### What this task involves
Return a copy of each line in the listing that includes the word "height".

___ Task data ___

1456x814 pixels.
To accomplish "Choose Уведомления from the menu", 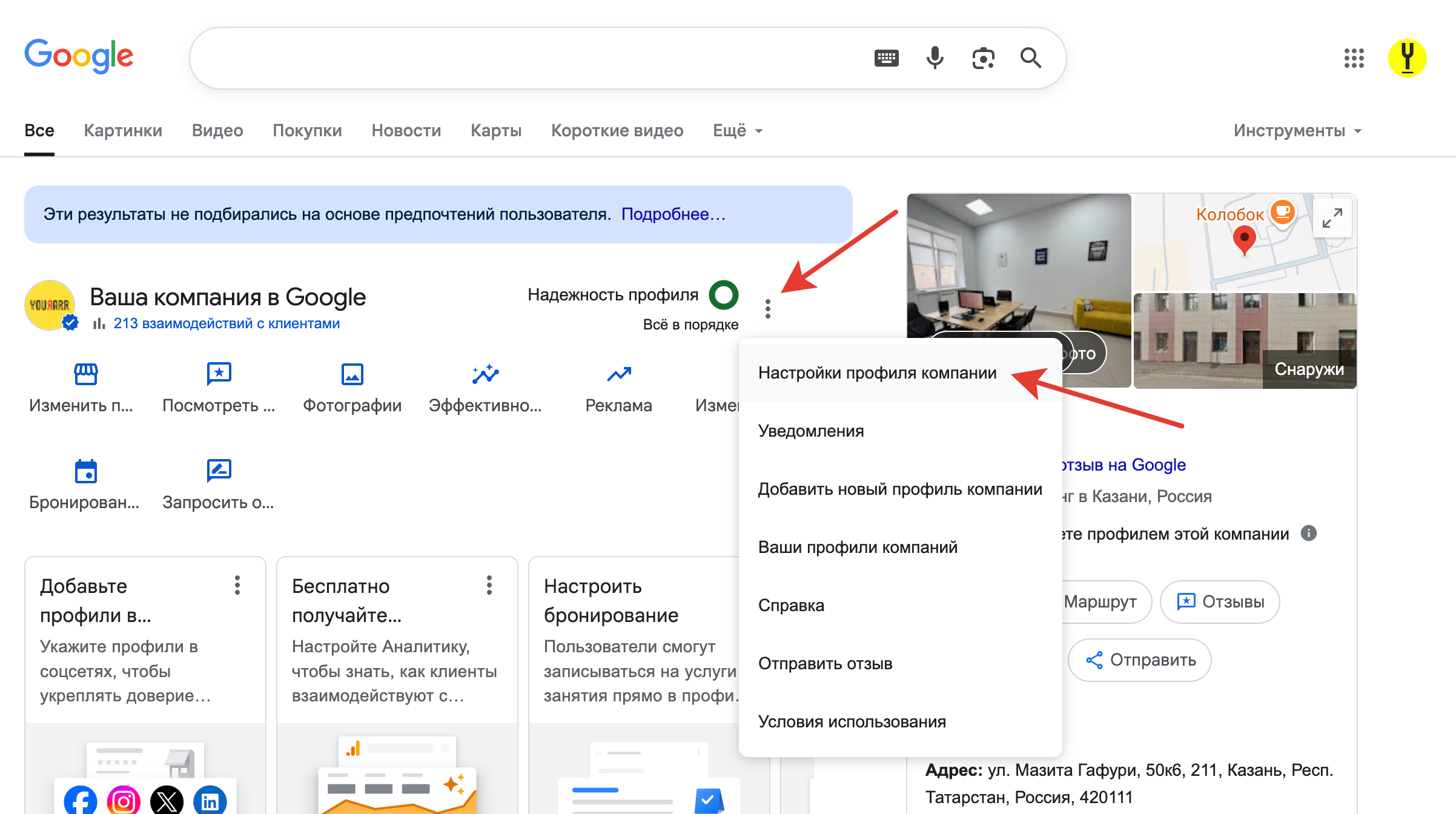I will click(x=811, y=431).
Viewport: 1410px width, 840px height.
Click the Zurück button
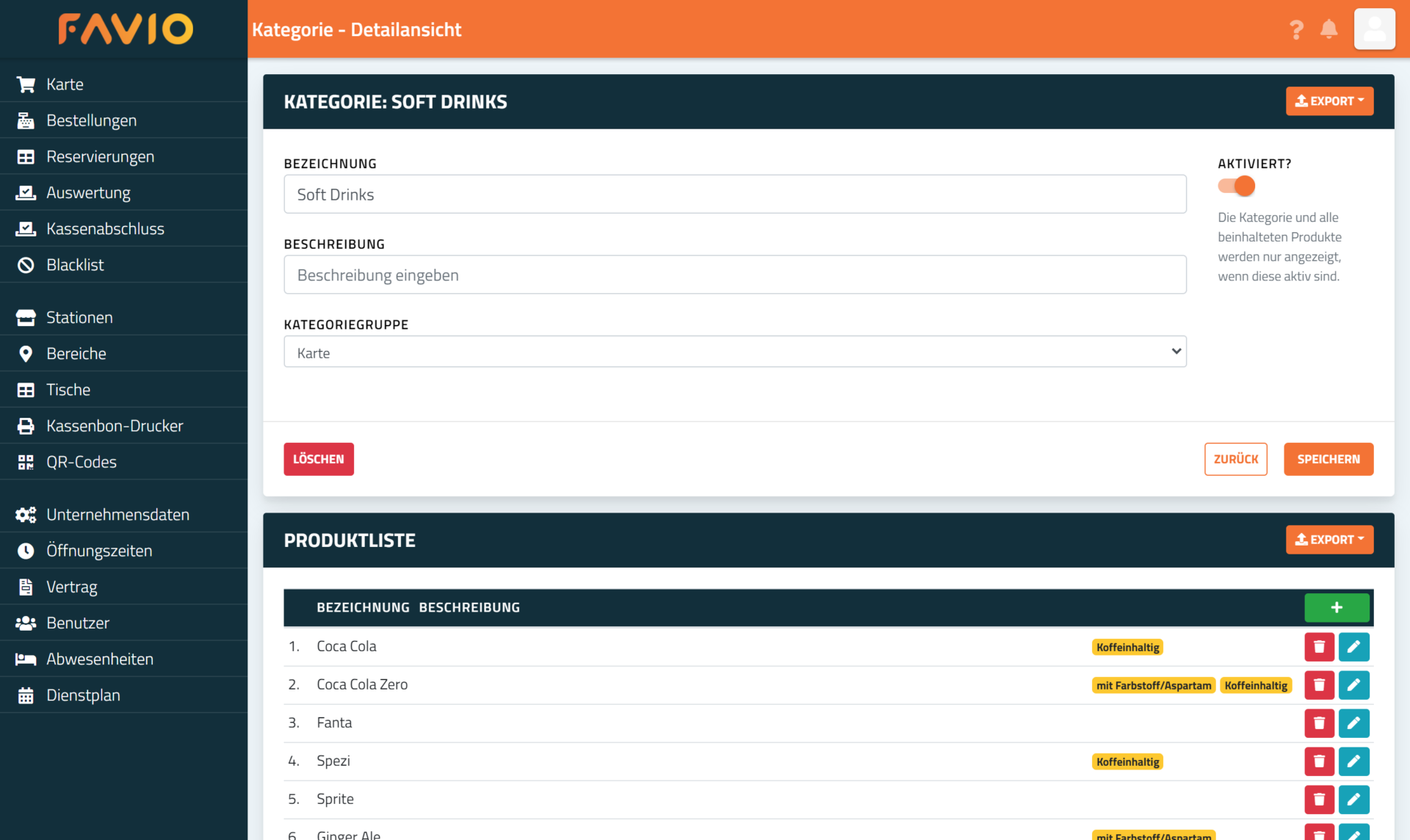click(1235, 459)
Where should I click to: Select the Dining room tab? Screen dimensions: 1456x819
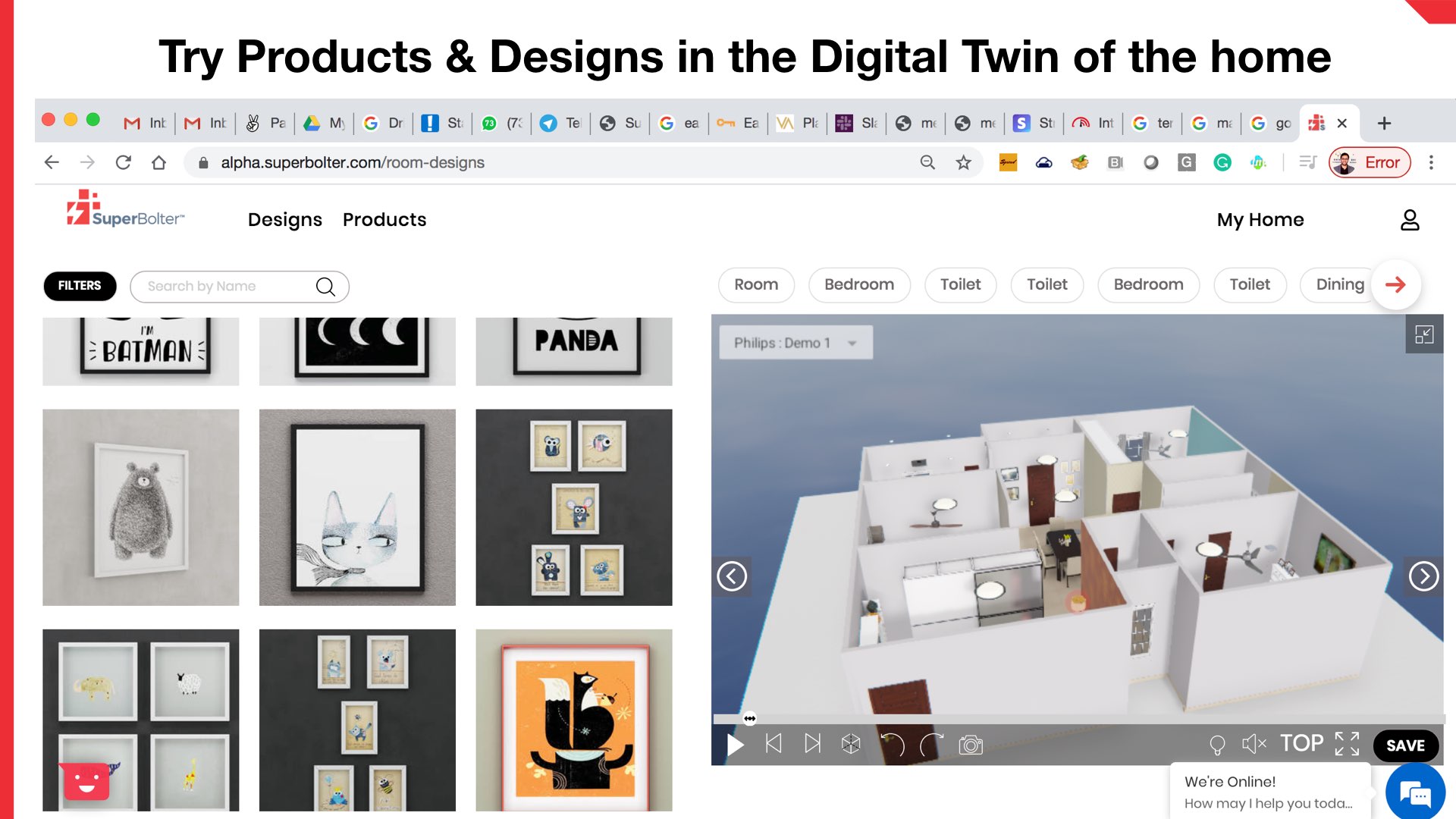coord(1339,284)
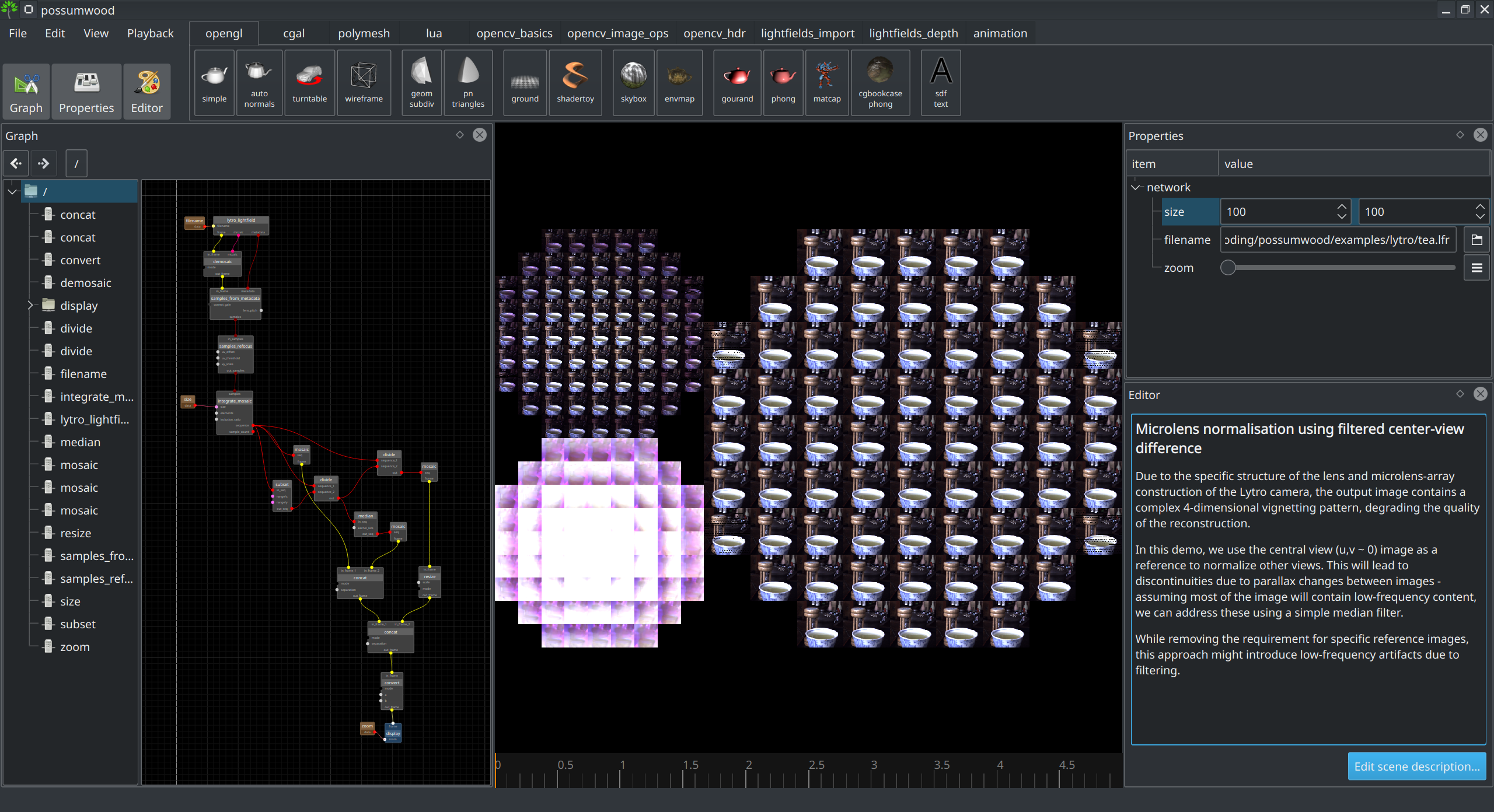Collapse the network properties group

coord(1135,187)
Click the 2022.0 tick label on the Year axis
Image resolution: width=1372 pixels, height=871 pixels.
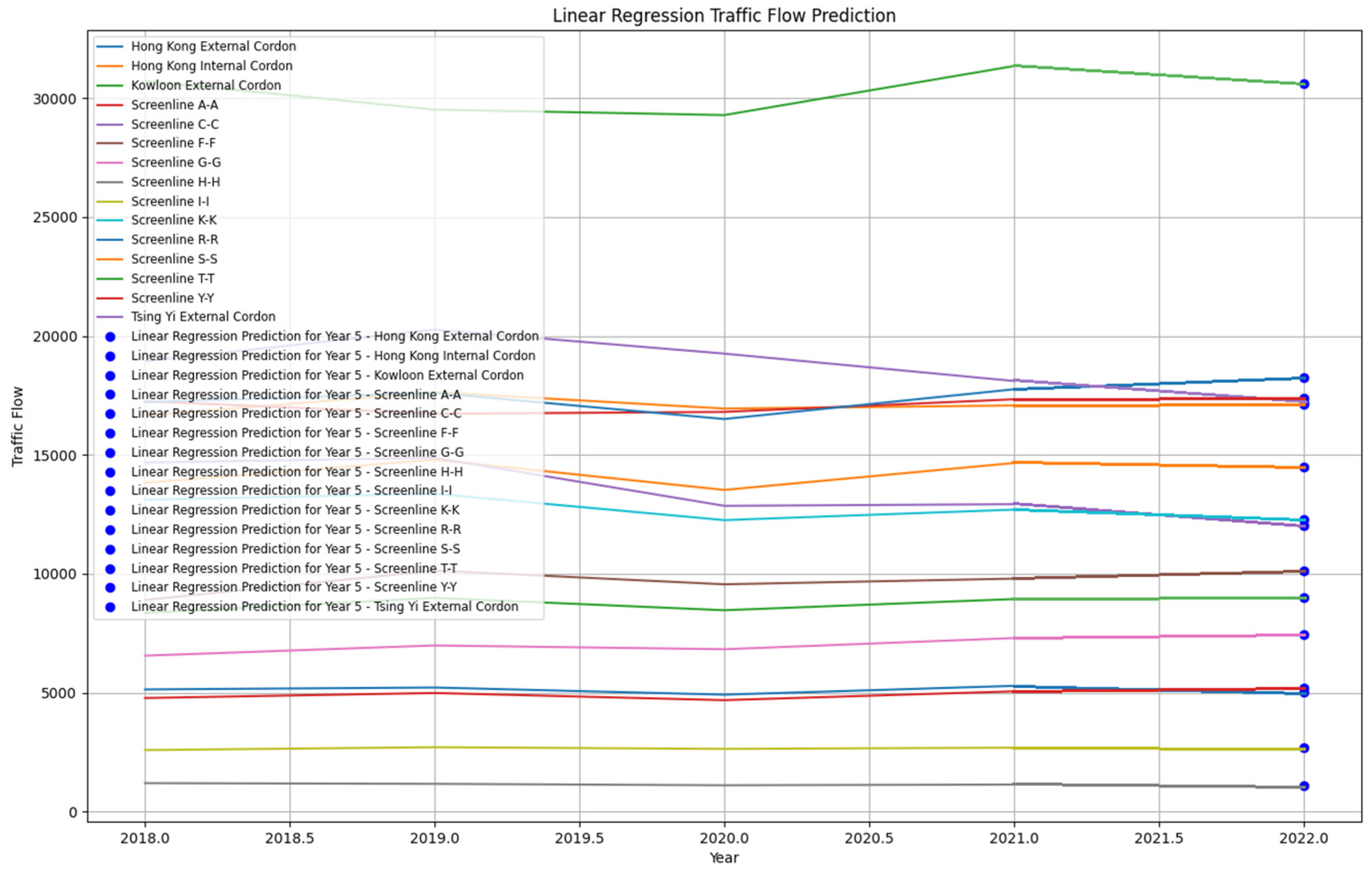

___

### Exercise answer
Viewport: 1410px width, 840px height.
Image resolution: width=1372 pixels, height=871 pixels.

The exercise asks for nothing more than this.